Find solution of differential equation $y'(t)=-2y(t)+1$

Question

Could you help me explain how to find the solution of the differential equation $$ y'(t)=-2y(t)+1, $$ with $$y(0)=1.$$ I know that the solution is $$y(t)=\frac12 (1+e^{-2t}).$$

How about the IVP $$y'(t)=1,\quad y(0)=1?$$

Answer 1

So we have $$\frac{dy}{dt} = -2y + 1 \implies \frac{1}{-2y+1}dy = dt \implies \int \frac{1}{-2y+1}dy = \int dt$$ can you carry on from here? (Hint: natural logs.
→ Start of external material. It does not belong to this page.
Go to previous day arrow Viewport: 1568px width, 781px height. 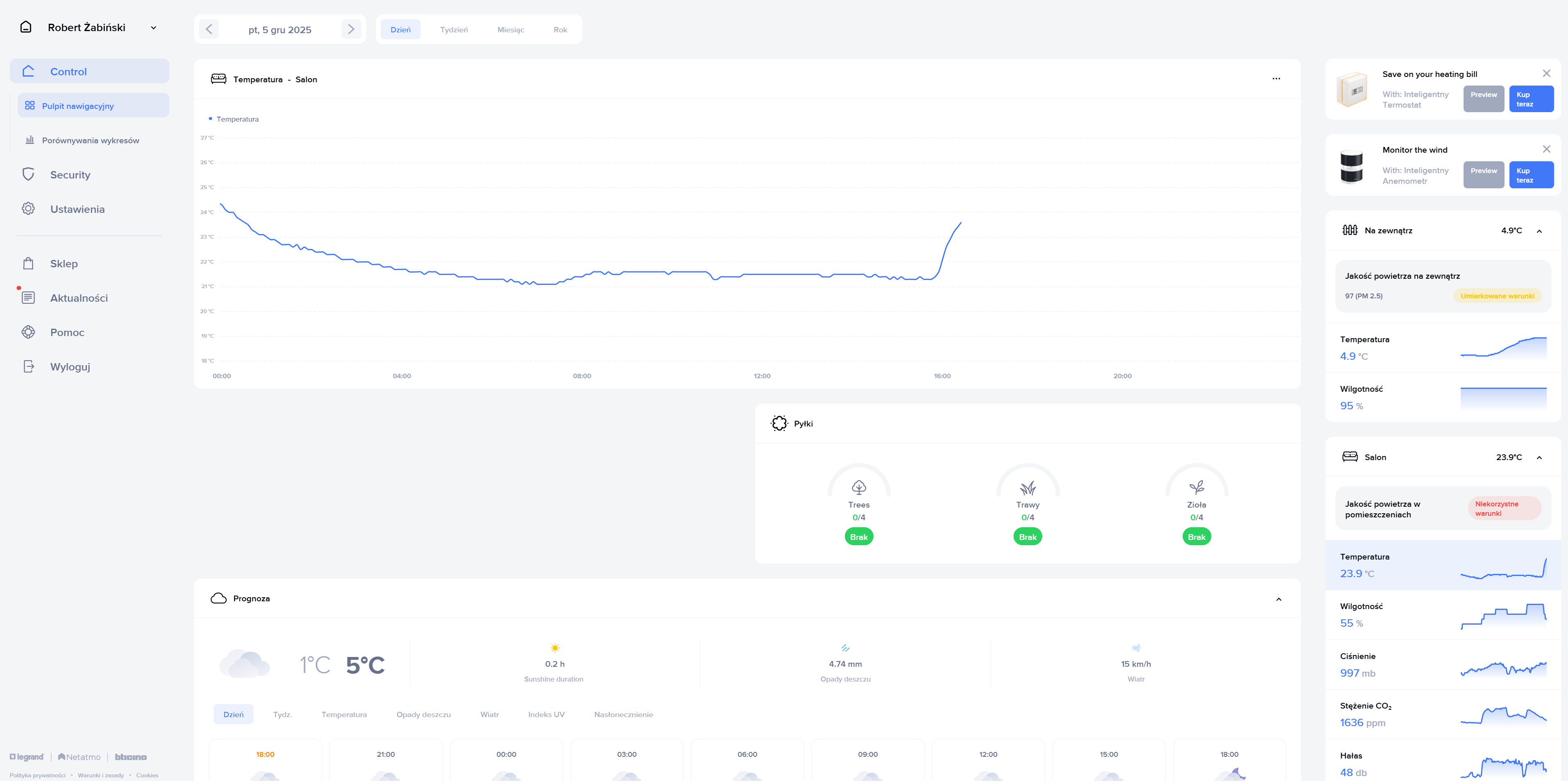click(x=209, y=29)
Also, remember the constant of integration!)

Answer 2

Homogenous solution $y'(t)=-2y(t)\iff \frac{y'(t)}{y(t)}=-2\iff\frac{dy}{y}=-2dt\iff \ln(y(t))=-2t+C\iff y(t)=De^{-2t}$

Particular solution

It's of the form $w(t)=c$. You remplace in the equation and you get $-2c+1=0\iff c=\frac{1}{2}$

Finally, the solution is given by $$y(t)=De^{-2t}+\frac{1}{2}$$ And with the condition $y(0)=1$, we get $$D+\frac{1}{2}=1\iff D=\frac{1}{2}$$ and so the solution is $$y(t)=\frac{1}{2}(1+e^{-2t})$$

Answer 3

This initial value problem has exactly one solution: If $y=y(t)$ is the solution, then $$ \mathrm{e}^{2t}y'(t)=-2\mathrm{e}^{2t}y(t)+\mathrm{e}^{2t}, $$ or $$ \big(\mathrm{e}^{2t}y(t)\big)'=\mathrm{e}^{2t}y'(t)+2\mathrm{e}^{2t}y(t)=\mathrm{e}^{2t} =\left(\frac{1}{2}\mathrm{e}^{2t}\right)', $$ or equivalently $$ \mathrm{e}^{2t}y(t)=\frac{1}{2}\mathrm{e}^{2t}+c, $$ where $c$ is some constant, and due to the fact that $y(0)=1$, the value of $c$ has to be $c=1/2$. Thus $$ y(t)=\frac{1}{2}+\frac{1}{2}\mathrm{e}^{-2t}. $$

Note. The procedure followed above establishes uniqueness as well, for if $z=z(t)$ were another solution, then following for $z$ the same procedure we would reach to the same answer.

Edit. For the IVP $$ y'=1,\quad y(0)=1, $$ the unique solution is $y(t)=t+1$.